(Stored entries)
- - -

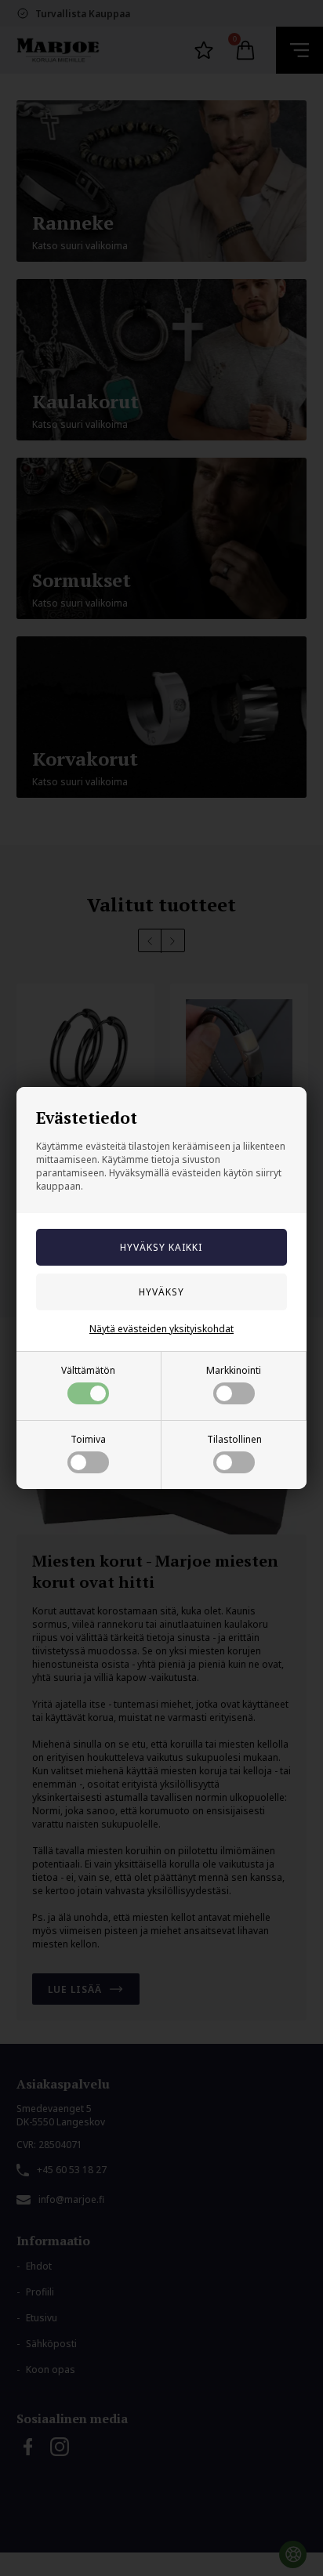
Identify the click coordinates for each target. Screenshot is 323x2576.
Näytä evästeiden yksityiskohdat (161, 1328)
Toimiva (88, 1439)
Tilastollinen (234, 1439)
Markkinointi (233, 1370)
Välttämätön (88, 1370)
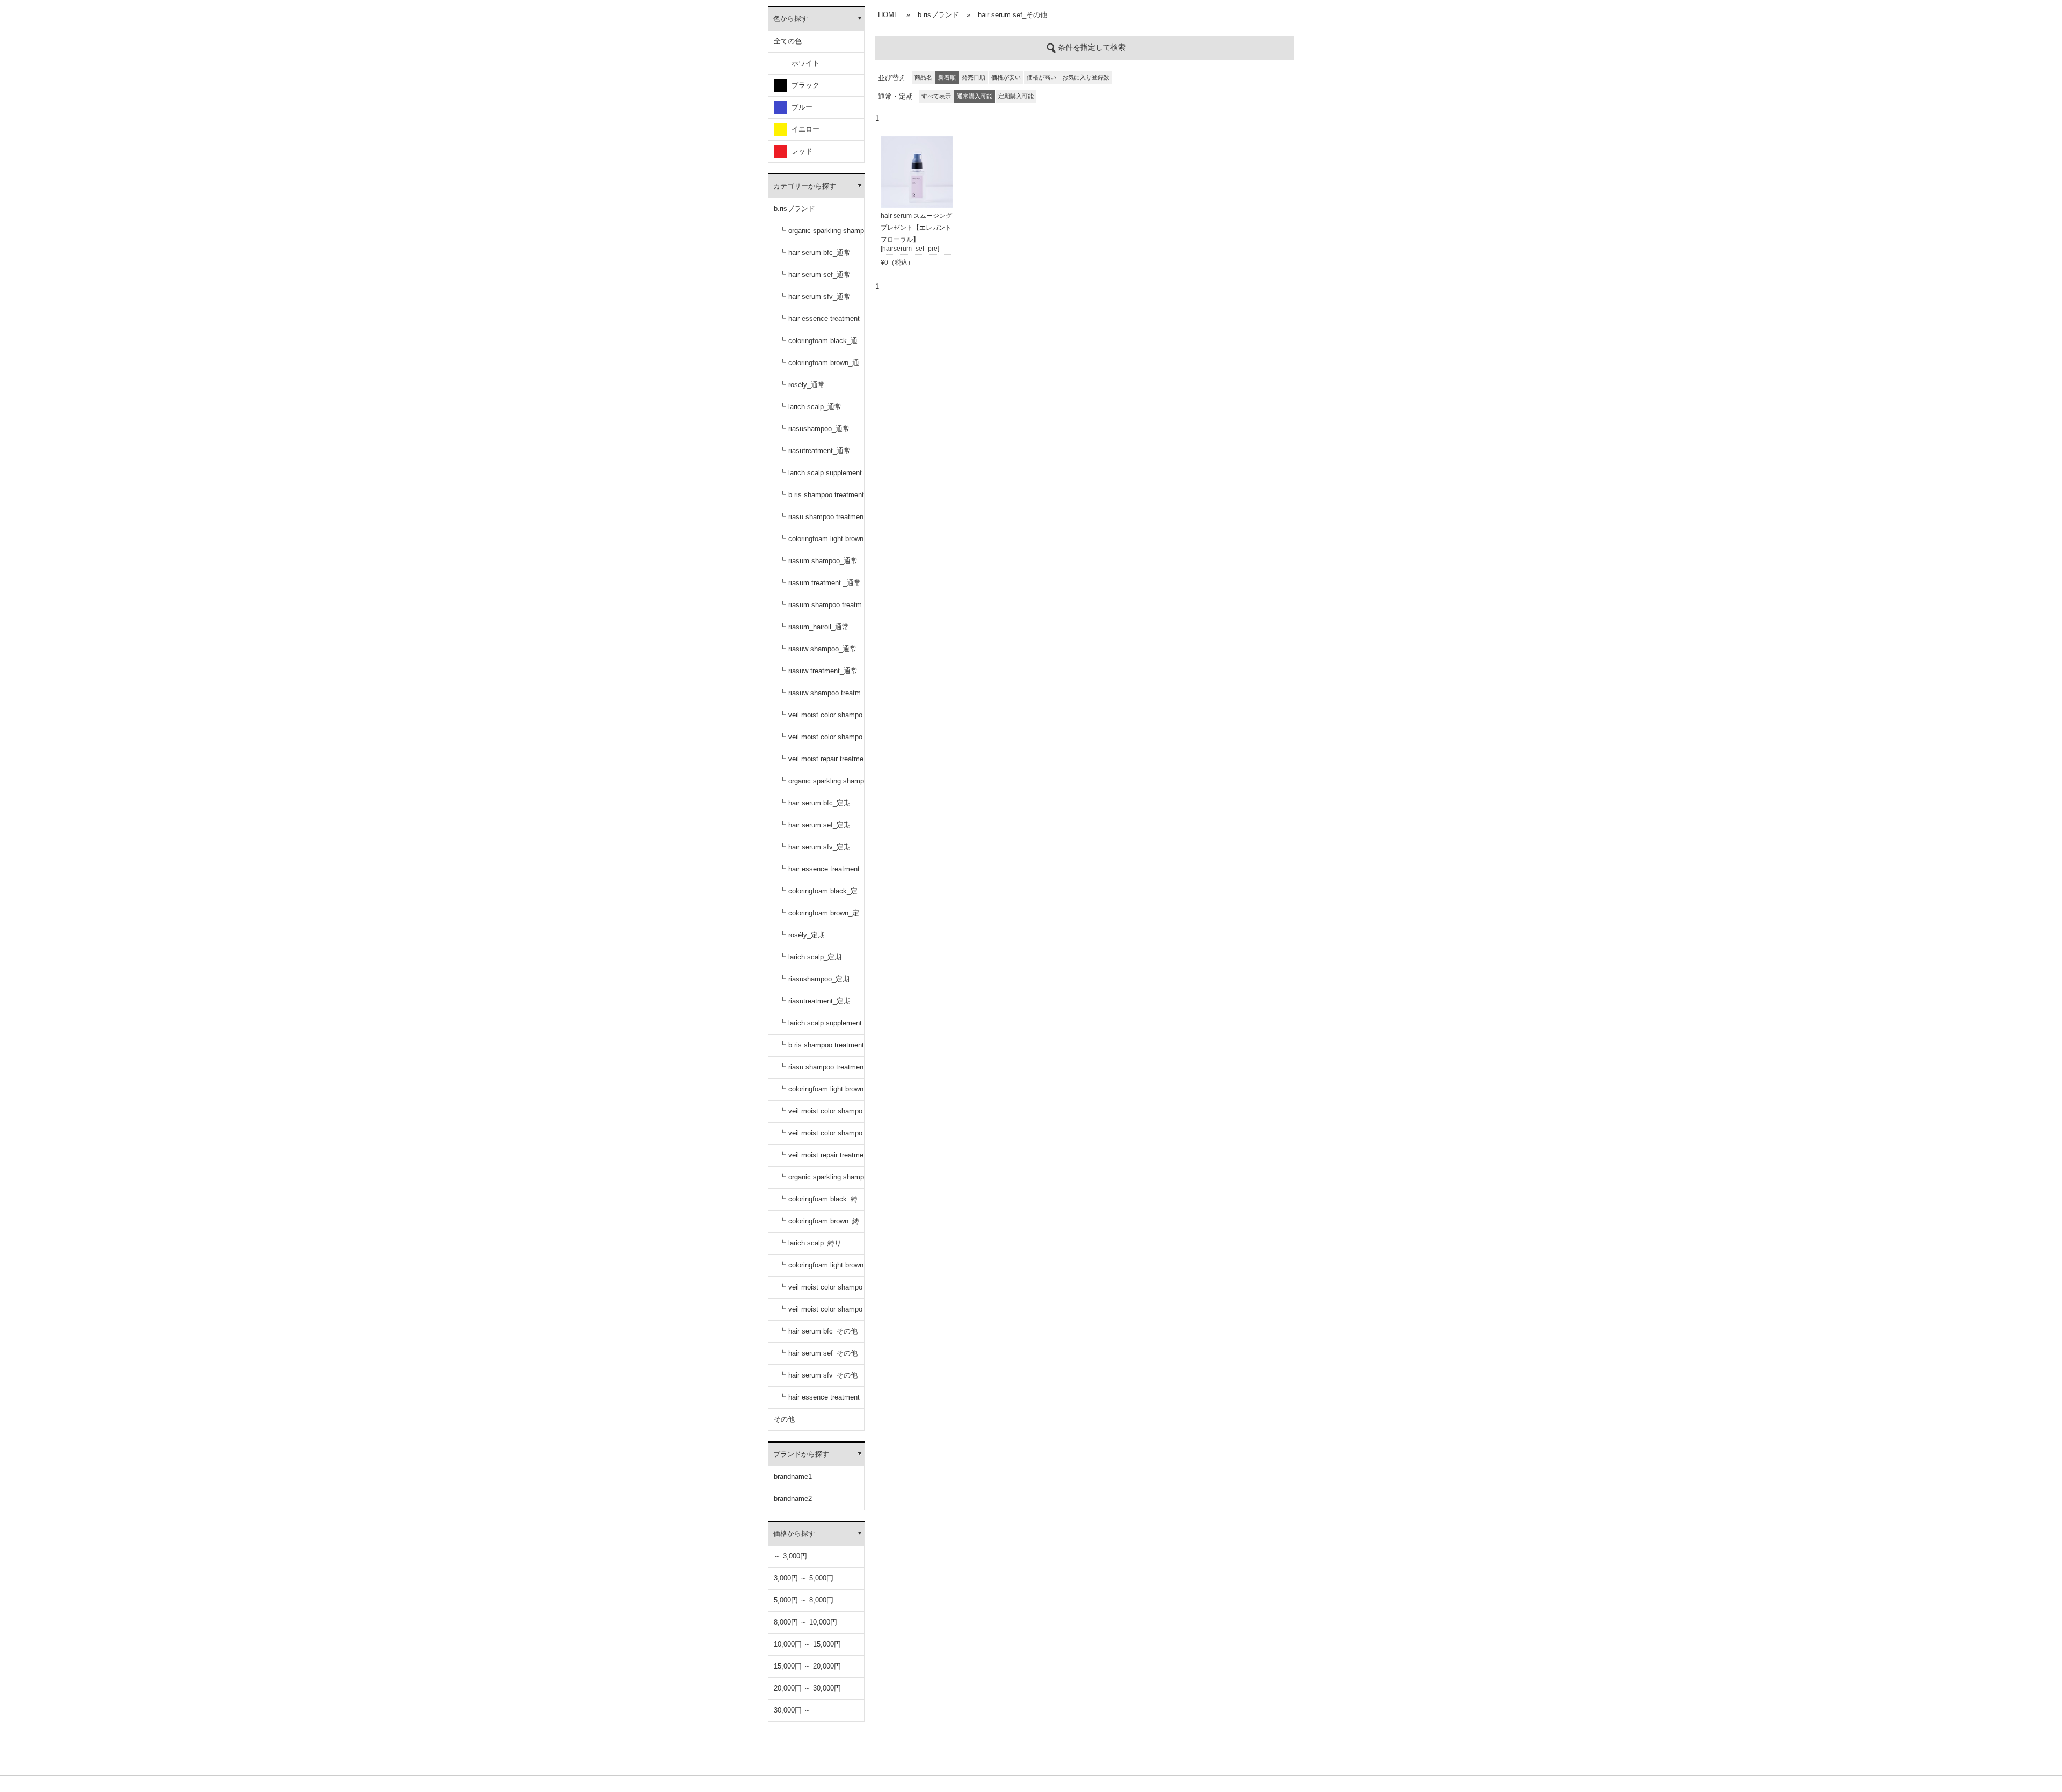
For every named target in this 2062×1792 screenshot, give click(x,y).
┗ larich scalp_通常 (810, 407)
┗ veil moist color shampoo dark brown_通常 (820, 740)
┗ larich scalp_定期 (810, 957)
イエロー (803, 129)
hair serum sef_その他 (1012, 15)
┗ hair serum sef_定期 (815, 825)
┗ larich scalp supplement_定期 (820, 1027)
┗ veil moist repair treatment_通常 (821, 762)
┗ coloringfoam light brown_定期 (821, 1093)
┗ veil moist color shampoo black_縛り (820, 1291)
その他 (784, 1419)
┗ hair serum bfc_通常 (815, 253)
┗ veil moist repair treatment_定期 (821, 1159)
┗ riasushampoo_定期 (814, 979)
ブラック (803, 85)
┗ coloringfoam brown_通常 (819, 366)
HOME (888, 15)
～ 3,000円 (790, 1556)
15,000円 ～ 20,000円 (807, 1666)
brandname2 (793, 1499)
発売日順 (973, 77)
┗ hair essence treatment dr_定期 (819, 872)
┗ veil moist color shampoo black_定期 (820, 1115)
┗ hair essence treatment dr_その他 (819, 1401)
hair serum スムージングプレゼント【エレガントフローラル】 (916, 227)
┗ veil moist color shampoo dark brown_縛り (820, 1313)
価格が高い (1041, 77)
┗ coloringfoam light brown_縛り (821, 1269)
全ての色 (788, 41)
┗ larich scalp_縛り (810, 1243)
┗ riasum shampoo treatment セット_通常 (820, 608)
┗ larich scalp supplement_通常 (820, 476)
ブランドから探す (801, 1454)
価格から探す (794, 1533)
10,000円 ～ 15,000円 (807, 1644)
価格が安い (1006, 77)
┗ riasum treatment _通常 (820, 583)
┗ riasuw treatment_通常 (818, 671)
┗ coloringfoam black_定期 (818, 894)
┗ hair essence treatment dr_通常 (819, 322)
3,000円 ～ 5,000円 (803, 1578)
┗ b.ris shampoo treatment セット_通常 (821, 498)
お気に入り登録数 (1085, 77)
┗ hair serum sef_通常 (815, 275)
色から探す (790, 18)
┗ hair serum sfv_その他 (818, 1375)
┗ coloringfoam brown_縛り (819, 1225)
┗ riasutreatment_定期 (815, 1001)
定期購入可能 (1016, 96)
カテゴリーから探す (804, 186)
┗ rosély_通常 (802, 385)
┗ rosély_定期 (802, 935)
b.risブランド (794, 209)
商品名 (923, 77)
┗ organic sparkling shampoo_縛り (821, 1181)
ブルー (799, 107)
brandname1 (793, 1477)
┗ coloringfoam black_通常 (818, 344)
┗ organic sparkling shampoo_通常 (821, 234)
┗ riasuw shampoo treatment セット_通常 (820, 696)
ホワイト (803, 63)
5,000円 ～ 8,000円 (803, 1600)
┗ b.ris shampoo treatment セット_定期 (821, 1049)
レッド (799, 151)
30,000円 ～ (792, 1710)
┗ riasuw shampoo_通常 (817, 649)
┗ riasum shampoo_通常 (818, 561)
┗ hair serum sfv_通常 (815, 297)
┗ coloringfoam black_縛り (818, 1203)
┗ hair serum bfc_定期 (815, 803)
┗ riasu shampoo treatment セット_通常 (821, 520)
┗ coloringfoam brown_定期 (819, 916)
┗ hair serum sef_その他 (818, 1353)
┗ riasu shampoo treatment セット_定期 (821, 1071)
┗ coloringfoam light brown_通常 (821, 542)
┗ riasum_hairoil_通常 (814, 627)
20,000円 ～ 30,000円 (807, 1688)
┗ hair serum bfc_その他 (818, 1331)
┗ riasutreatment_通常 (815, 451)
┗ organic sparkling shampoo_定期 (821, 784)
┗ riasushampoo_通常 (814, 429)
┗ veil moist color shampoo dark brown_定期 (820, 1137)
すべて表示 (936, 96)
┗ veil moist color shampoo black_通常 (820, 718)
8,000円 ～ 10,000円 (805, 1622)
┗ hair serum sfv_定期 (815, 847)
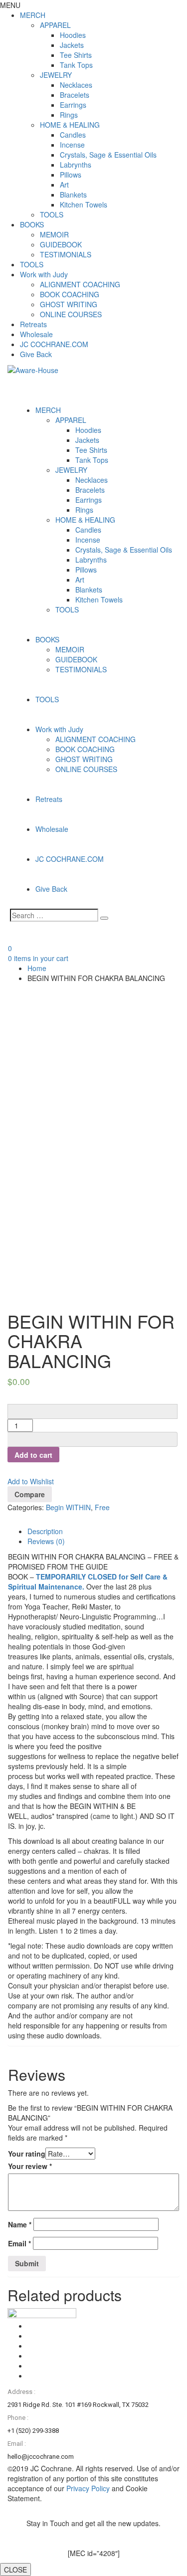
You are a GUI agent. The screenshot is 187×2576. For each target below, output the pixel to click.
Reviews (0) (46, 1541)
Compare (29, 1494)
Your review (30, 2166)
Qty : (16, 1398)
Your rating (26, 2154)
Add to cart (33, 1455)
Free (102, 1507)
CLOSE (15, 2570)
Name (19, 2224)
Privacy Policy (88, 2488)
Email (19, 2243)
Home (36, 968)
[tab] (103, 1531)
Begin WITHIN (68, 1507)
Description (45, 1531)
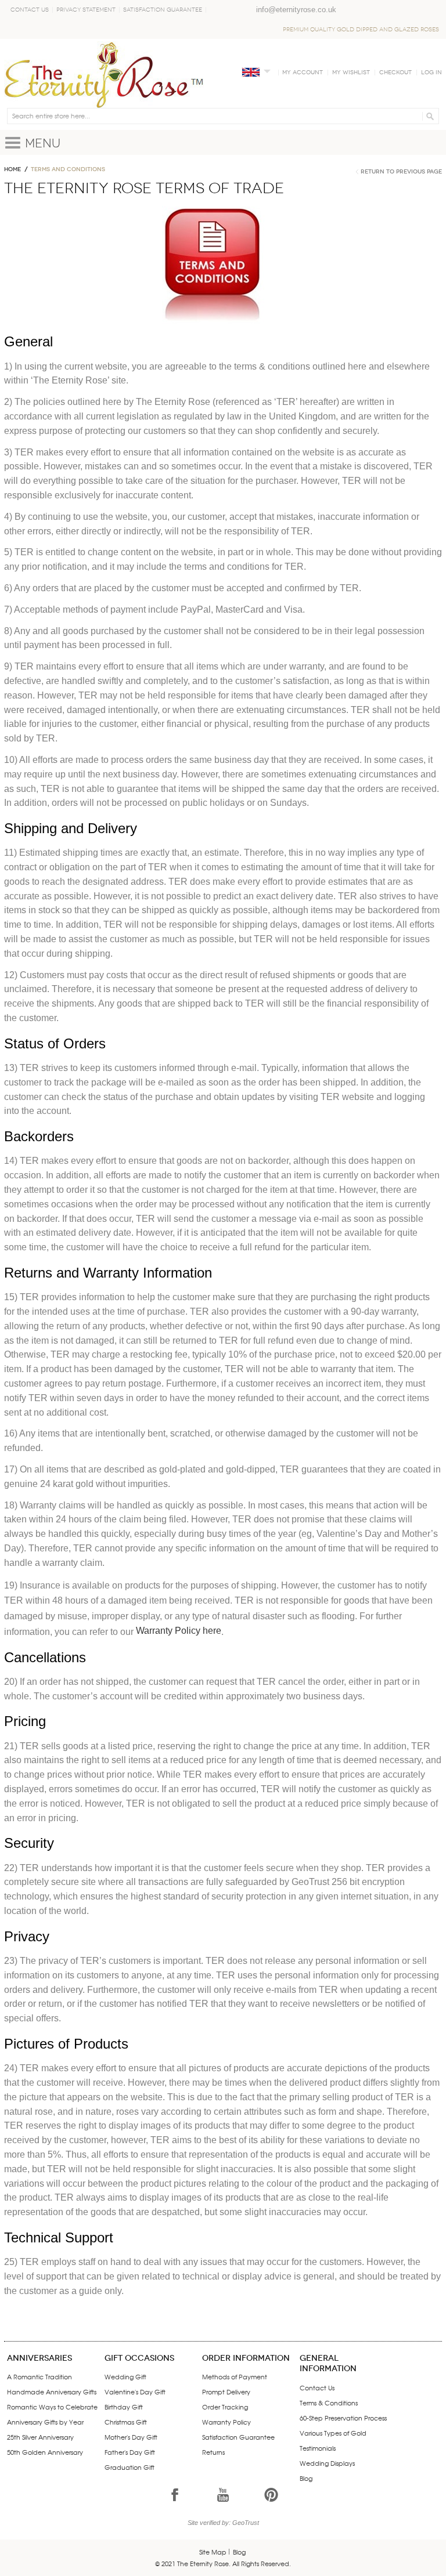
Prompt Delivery (226, 2391)
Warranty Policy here (178, 1631)
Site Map (212, 2551)
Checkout (395, 72)
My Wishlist (351, 72)
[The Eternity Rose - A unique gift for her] (104, 74)
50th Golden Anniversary (45, 2451)
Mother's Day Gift (131, 2436)
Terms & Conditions (329, 2402)
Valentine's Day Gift (135, 2391)
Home (12, 169)
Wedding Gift (125, 2376)
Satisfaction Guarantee (162, 10)
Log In (431, 72)
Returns (213, 2451)
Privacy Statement (86, 10)
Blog (306, 2478)
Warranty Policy (226, 2421)
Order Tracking (225, 2406)
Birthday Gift (124, 2406)
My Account (302, 72)
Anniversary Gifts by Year (45, 2421)
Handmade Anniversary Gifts (51, 2391)
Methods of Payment (234, 2376)
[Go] (428, 116)
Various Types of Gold (333, 2432)
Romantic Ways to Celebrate (52, 2406)
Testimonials (318, 2447)
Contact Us (29, 10)
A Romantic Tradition (39, 2376)
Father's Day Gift (130, 2451)
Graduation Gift (129, 2467)
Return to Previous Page (401, 171)
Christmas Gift (126, 2421)
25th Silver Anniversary (40, 2436)
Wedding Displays (327, 2463)
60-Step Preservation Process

- - -

Task goal: Write the entries above out again exactly, omitting each image.

Solution to this exercise:
Identify the click coordinates for each target. Screenshot is 323x2576.
Näytä evästeiden yksityiskohdat (161, 1328)
Toimiva (88, 1439)
Tilastollinen (234, 1439)
Markkinointi (233, 1370)
Välttämätön (88, 1370)
For every named target in this 2062×1792 screenshot, give click(x,y).
┗ larich scalp_通常 (810, 407)
┗ veil moist color shampoo dark brown_通常 (820, 740)
┗ larich scalp_定期 (810, 957)
イエロー (803, 129)
hair serum sef_その他 (1012, 15)
┗ hair serum sef_定期 (815, 825)
┗ larich scalp supplement_定期 (820, 1027)
┗ veil moist repair treatment_通常 (821, 762)
┗ coloringfoam light brown_定期 (821, 1093)
┗ veil moist color shampoo black_縛り (820, 1291)
その他 (784, 1419)
┗ hair serum bfc_通常 (815, 253)
┗ veil moist repair treatment_定期 (821, 1159)
┗ riasushampoo_定期 (814, 979)
ブラック (803, 85)
┗ coloringfoam brown_通常 (819, 366)
HOME (888, 15)
～ 3,000円 (790, 1556)
15,000円 ～ 20,000円 (807, 1666)
brandname2 (793, 1499)
発売日順 (973, 77)
┗ hair essence treatment dr_定期 (819, 872)
┗ veil moist color shampoo black_定期 (820, 1115)
┗ hair essence treatment dr_その他 (819, 1401)
hair serum スムージングプレゼント【エレガントフローラル】 (916, 227)
┗ veil moist color shampoo dark brown_縛り (820, 1313)
価格が高い (1041, 77)
┗ coloringfoam light brown_縛り (821, 1269)
全ての色 (788, 41)
┗ larich scalp_縛り (810, 1243)
┗ riasum shampoo treatment セット_通常 (820, 608)
┗ larich scalp supplement_通常 (820, 476)
ブランドから探す (801, 1454)
価格から探す (794, 1533)
10,000円 ～ 15,000円 (807, 1644)
価格が安い (1006, 77)
┗ riasum treatment _通常 (820, 583)
┗ riasuw treatment_通常 (818, 671)
┗ coloringfoam black_定期 (818, 894)
┗ hair essence treatment dr_通常 (819, 322)
3,000円 ～ 5,000円 (803, 1578)
┗ b.ris shampoo treatment セット_通常 (821, 498)
お気に入り登録数 (1085, 77)
┗ hair serum sef_通常 (815, 275)
色から探す (790, 18)
┗ hair serum sfv_その他 (818, 1375)
┗ coloringfoam brown_縛り (819, 1225)
┗ riasutreatment_定期 (815, 1001)
定期購入可能 (1016, 96)
カテゴリーから探す (804, 186)
┗ rosély_通常 (802, 385)
┗ rosély_定期 (802, 935)
b.risブランド (794, 209)
商品名 (923, 77)
┗ organic sparkling shampoo_縛り (821, 1181)
ブルー (799, 107)
brandname1 (793, 1477)
┗ coloringfoam black_通常 (818, 344)
┗ organic sparkling shampoo_通常 (821, 234)
┗ riasuw shampoo treatment セット_通常 (820, 696)
ホワイト (803, 63)
5,000円 ～ 8,000円 (803, 1600)
┗ b.ris shampoo treatment セット_定期 (821, 1049)
レッド (799, 151)
30,000円 ～ (792, 1710)
┗ riasuw shampoo_通常 (817, 649)
┗ riasum shampoo_通常 (818, 561)
┗ hair serum sfv_通常 (815, 297)
┗ coloringfoam black_縛り (818, 1203)
┗ hair serum bfc_定期 (815, 803)
┗ riasu shampoo treatment セット_通常 (821, 520)
┗ coloringfoam brown_定期 (819, 916)
┗ hair serum sef_その他 (818, 1353)
┗ riasu shampoo treatment セット_定期 (821, 1071)
┗ coloringfoam light brown_通常 (821, 542)
┗ riasum_hairoil_通常 (814, 627)
20,000円 ～ 30,000円 (807, 1688)
┗ hair serum bfc_その他 (818, 1331)
┗ riasutreatment_通常 (815, 451)
┗ organic sparkling shampoo_定期 (821, 784)
┗ riasushampoo_通常 (814, 429)
┗ veil moist color shampoo dark brown_定期 (820, 1137)
すべて表示 (936, 96)
┗ veil moist color shampoo black_通常 (820, 718)
8,000円 ～ 10,000円 (805, 1622)
┗ hair serum sfv_定期 (815, 847)
You are a GUI agent. The screenshot is 187×2576. For each target below, output the pixel to click.
Reviews (0) (46, 1541)
Compare (29, 1494)
Your review (30, 2166)
Qty : (16, 1398)
Your rating (26, 2154)
Add to cart (33, 1455)
Free (102, 1507)
CLOSE (15, 2570)
Name (19, 2224)
Privacy Policy (88, 2488)
Email (19, 2243)
Home (36, 968)
[tab] (103, 1531)
Begin WITHIN (68, 1507)
Description (45, 1531)
Prompt Delivery (226, 2391)
Warranty Policy here (178, 1631)
Site Map (212, 2551)
Checkout (395, 72)
My Wishlist (351, 72)
[The Eternity Rose - A unique gift for her] (104, 74)
50th Golden Anniversary (45, 2451)
Mother's Day Gift (131, 2436)
Terms & Conditions (329, 2402)
Valentine's Day Gift (135, 2391)
Home (12, 169)
Wedding Gift (125, 2376)
Satisfaction Guarantee (162, 10)
Log In (431, 72)
Returns (213, 2451)
Privacy Statement (86, 10)
Blog (306, 2478)
Warranty Policy (226, 2421)
Order Tracking (225, 2406)
Birthday Gift (124, 2406)
My Account (302, 72)
Anniversary Gifts by Year (45, 2421)
Handmade Anniversary Gifts (51, 2391)
Methods of Payment (234, 2376)
[Go] (428, 116)
Various Types of Gold (333, 2432)
Romantic Ways to Celebrate (52, 2406)
Testimonials (318, 2447)
Contact Us (29, 10)
A Romantic Tradition (39, 2376)
Father's Day Gift (130, 2451)
Graduation Gift (129, 2467)
Return to Previous Page (401, 171)
Christmas Gift (126, 2421)
25th Silver Anniversary (40, 2436)
Wedding Displays (327, 2463)
60-Step Preservation Process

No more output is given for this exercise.